A pipeline consists of several pieces, most essential of which is a function which generates a flowmat. Additionally, we need a flow definition, which descibes flow of the pipeline. These three files are available under the pipelines folder on github.
## to follow this tutorial, you may download them:
url=https://raw.githubusercontent.com/sahilseth/flowr/master/inst/pipelines
cd ~/flowr/pipelines
wget $url/sleep_pipe.R ## A R script, with sleep_pipe(), which creates a flowmat
wget $url/sleep_pipe.def ## A tab-delimited flow definition file
wget $url/sleep_pipe.conf ## An *optional* tab-delim conf file, defining default params
To run the aforementioned pipeline, we would follow through these steps:
## Single step submission:
fobj = run("sleep_pipe", execute = TRUE);
## Details of the above step:
setwd("~/flowr/pipelines")
## behind the scenes, run does the following:
## optionally, load default parameters
load_opts("sleep_pipe.conf")
## get sleep_pipe() function
source("sleep_pipe.R")
## create a flowmat
flowmat = sleep_pipe()
## read a flow definition.
flowdef = as.flowdef("sleep_pipe.def")
## create flow and submit to cluster
fobj = to_flow(flowmat, flowdef, execute = TRUE)
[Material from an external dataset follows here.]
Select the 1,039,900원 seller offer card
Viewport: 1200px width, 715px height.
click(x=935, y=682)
module: A R function which creates a flow mat, is a module. Using module + flowdef, we can run a pipeline.
The sleep_pipe
calls the three other functions (modules); fetches flowmat from each, then rbinds them, creating a larger flowmat. You may refer to the sleep_pipe.R file for the source.
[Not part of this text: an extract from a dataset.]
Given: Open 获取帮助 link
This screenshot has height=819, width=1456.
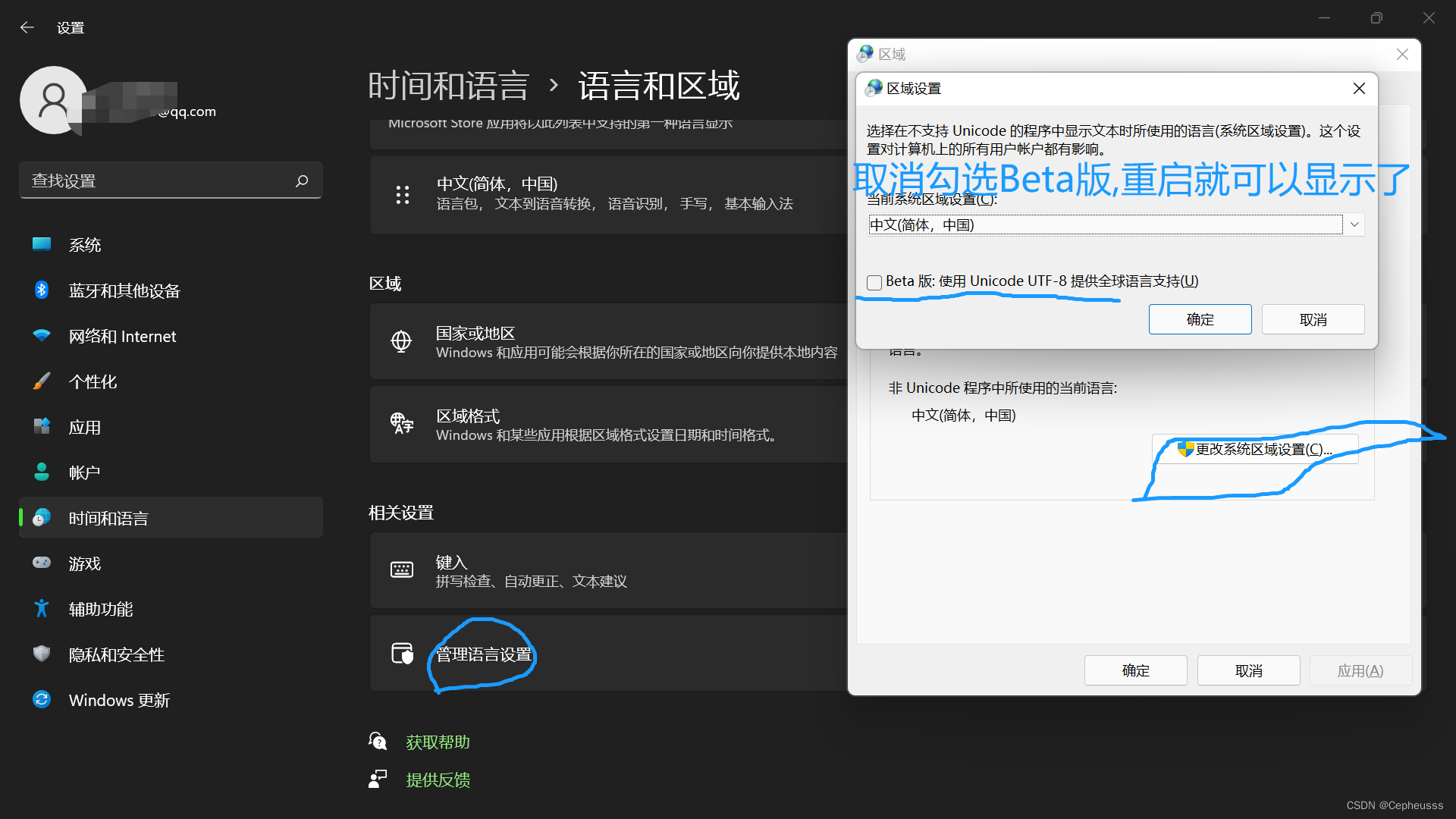Looking at the screenshot, I should coord(438,742).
#' @param x number of files to make
sleep_pipe <- function(x = 3, samplename = "samp1"){
## call the modules one by one...
out_sleep = sleep(x, samplename)
out_create_tmp = create_tmp(x, samplename)
out_merge_size = merge_size(out_create_tmp$outfiles, samplename)
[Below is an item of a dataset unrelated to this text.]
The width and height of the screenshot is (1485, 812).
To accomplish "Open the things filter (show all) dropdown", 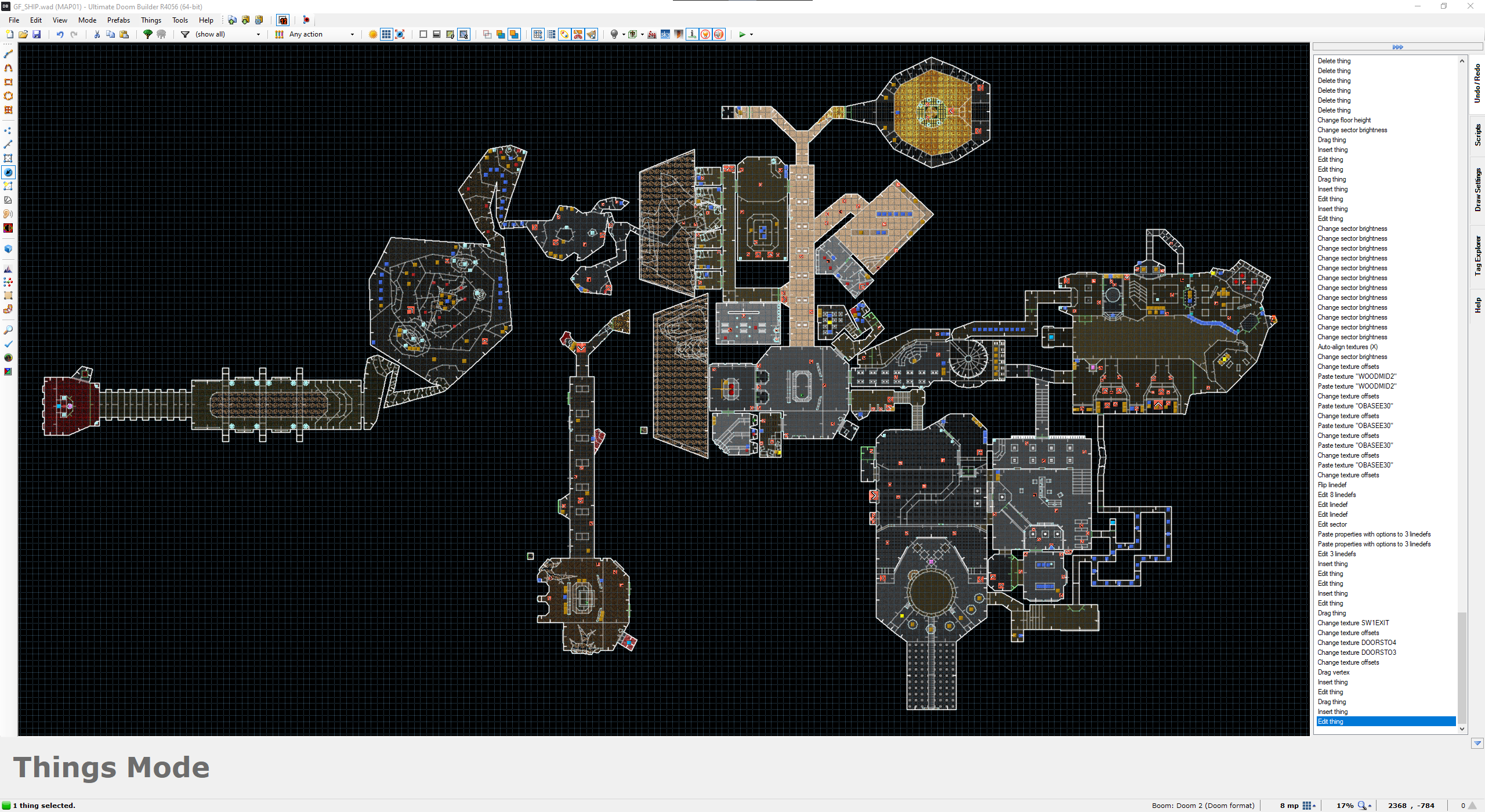I will (x=258, y=34).
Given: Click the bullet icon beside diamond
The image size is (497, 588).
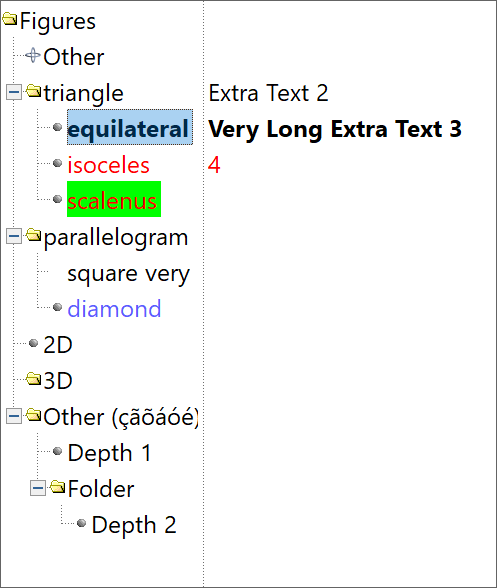Looking at the screenshot, I should coord(57,307).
## row bind all the commands
flowmat = rbind(out_sleep$flowmat,
out_create_tmp$flowmat,
out_merge_size$flowmat)
return(list(flowmat = flowmat, outfiles = out_merge_size$outfiles))
}
## create a flow matrix
out = sleep_pipe(x = 3, "sample1")
flowmat = out$flowmat
samplename | jobname | cmd |
---|---|---|
sample1 | sleep | sleep 9 && sleep 15;echo ‘hello’ |
sample1 | sleep | sleep 7 && sleep 15;echo ‘hello’ |
sample1 | sleep | sleep 3 && sleep 5;echo ‘hello’ |
sample1 | create_tmp | head -c 100000 /dev/urandom > sample1_tmp_1 |
sample1 | create_tmp | head -c 100000 /dev/urandom > sample1_tmp_2 |
sample1 | create_tmp | head -c 100000 /dev/urandom > sample1_tmp_3 |
sample1 | merge | cat sample1_tmp_1 sample1_tmp_2 sample1_tmp_3 > sample1_merged |
sample1 | size | du -sh sample1_merged; echo ‘MY shell:’ $SHELL |
Next, we need a flow definition.
flowr enables us to quickly create a skeleton flow definition using a flowmat, which we can then alter to suit our needs. A handy function to_flowdef, accepts a flowmat
and creates a flow definition.
The default skeleton takes a very conservative approach, creating all submissions as serial
and all dependencies as gather
. This ensures robustness, compromising efficiency.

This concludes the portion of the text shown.